Branching and Merging

Here we come to one of the real strengths of Git, cheap inline branching. This is a feature that truly sets it apart and will likely change the way you think about developing code once you get used to it.

When you are working on code in Git, storing trees in any state and keeping pointers to them is very simple, as we've seen. In fact, in Git, the act of creating a new branch is simply writing a file in the .git/refs/heads directory that has the SHA-1 of the last commit for that branch.

NOTE
Creating a branch is nothing more than just writing 40 characters to a file.

Switching to that branch simply means having Git make your working directory look like the tree that SHA-1 points to and updating the HEAD file so each commit from that point on moves that branch pointer forward (in other words, it changes the 40 characters in .git/refs/heads/[current_branch_name] to be the SHA-1 of your last commit).

Simple Case

Now, let's see how Git handles branching, fetching and merging operations abstractly. For the following illustrations, we will represent the entire tree and the commit it points to as a single object.

Suppose that we work on a project for a while, then we get an idea for something that may not work out, but we want to do a quick proof-of-concept. We create a new branch called experiment off of our main branch, which is by convention called master. We then switch to the new branch and create a few commits.

Then, our boss comes in and says we need a hot fix to production. So we switch back to our master branch, make the change, push the release and then tag the new commit with the release number. Then we go back to our experiment branch, continue working and commit again.

At this point, we show the new branch code to our co-workers and everyone likes the new changes. We decide we want to merge them back into our main branch, so we merge the changes and delete our experiment branch.

Our history of commit objects now looks like this:

Remotes

Now lets take a look at remotes. Remotes are basically pointers to branches in other peoples copies of the same repository, often on other computers. If you got your repository by cloning it, rather than initializing it, you should have a remote branch of where you copied it from automatically added as origin by default. Which means the tree that was checked out during your initial clone would be referenced as origin/master, which means "the master branch of the origin remote."

Lets say you clone someone's repository and make a few changes. You would have two references, one to origin/master which points to where the master branch was on the person's repository you cloned from when you did so, and a master branch that points to the most recent local commit.

Now let's say you run a fetch. A fetch pulls all the refs and objects that you don't already have from the remote repository you specify. By default, it is origin, but you can name your remotes anything, and you can have more than one. Suppose we fetch from the repository that we originally cloned from and they had been doing some work. They have now committed a few times on their master branch, but they also branched off at one point to try an idea, and they named the branch idea locally, then pushed that branch. We now have access to those changes as origin/idea.

We look at the idea branch and like where they're going with it, but we also want the changes they've made on their master branch, so we do a 3-way merge of their two branches and our master. We don't know how well this is going to work, so we make a tryidea branch first and then do the merge there.

Now we can run our tests and merge everything back into our master branch if we want. Then we can tell our friend we cloned from to fetch from our repository, where we've merged their two branches for them and integrated some of our changes as well. They can choose to accept or reject that patch.

*Dataset excerpt:*
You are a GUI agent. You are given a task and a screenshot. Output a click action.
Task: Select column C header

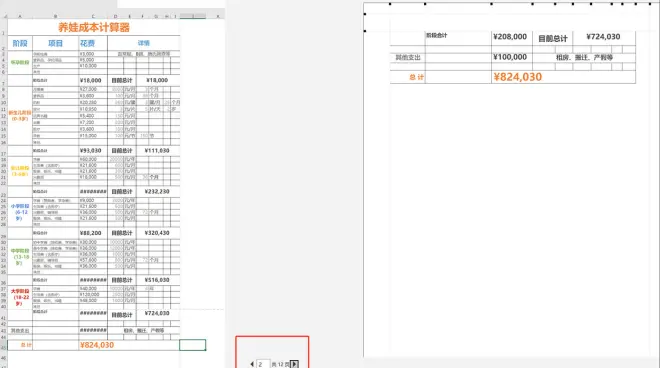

*What to produce:*
Go on with the article on Git branching and merging, picking up after its final sentence.

*Response:*
Rebasing

Let's say you and another developer, Jen, are working on the same project simultaneously. She clones from you, and works for a while and commits. You have committed in the meantime and want to get your work in sync, so you add her repository as the remote jen, do a fetch and merge her changes in, creating a new merge commit. (All commits that are simply merges are given a darker color in this example)

At this point, you both do work and commit changes and then you fetch and merge from her again. Then she does another commit and you fetch and merge once more. At this point, you'll have a commit history that looks something like this:

Perfectly fine, but it can get a little confusing when you litter the history with all those commits that do nothing but merge unshared changes. The longer you keep out of sync, the worse this can get.

This is where the rebasing command comes in. With rebase, Git will checkout the upstream branch, in this case, Jen's master branch, and then replay all the changes you've done since you forked on top of those files, as if you had forked your work off at that point and done all your changes later, rather than earlier.

Rebase will literally produce a series of patch files of your work and start applying them to the upstream branch, automatically making new commits with the same messages as before and orphaning your older ones. These objects can then be removed, since nothing points to them, when you run the garbage collection tools (see "The Care and Feeding of Git" section).

So let's see what happens if we rebase rather than merge in the same scenario. Here we have our first merge and we can see that it orphans Commit 1 and applies the changes between Commit 0 and Commit 1 to the files in Remote Commit 1, creating a new Commit 2.

Then, as you'll remember, you and Jen both commit again. You'll notice that now it looks like she cloned you and committed and then you changed that code, rather than you both working at the same time and merging.

At this point, instead of merging two more times like we did originally, we rebase the next two commits she makes.

And finally, we are left with a commit history that looks like Figure 1, rather than Figure 2, which is what we would have if we had merged instead.

NOTE
You should remember to only do this on local branches before you push or on repositories that nobody has fetch access to - if anyone pulls down the objects that will become abandoned during a rebase, it gets a bit frustrating.

Use Cases

So why is this helpful, exactly? It means that you can keep your development cycles loosely coupled. Here is an example of a common workflow with cheap branches.

You have a master branch that is always stable - you never merge anything into it that you wouldn't put into production. Then you have a development branch that you merge any experimental code into before you imagine pulling it into the master branch.

NOTE
It's a common error to think of the master branch as being equivalent to Subversion's trunk. However, a custom development branch is much closer in practice to the Subversion trunk, where experimental work is done.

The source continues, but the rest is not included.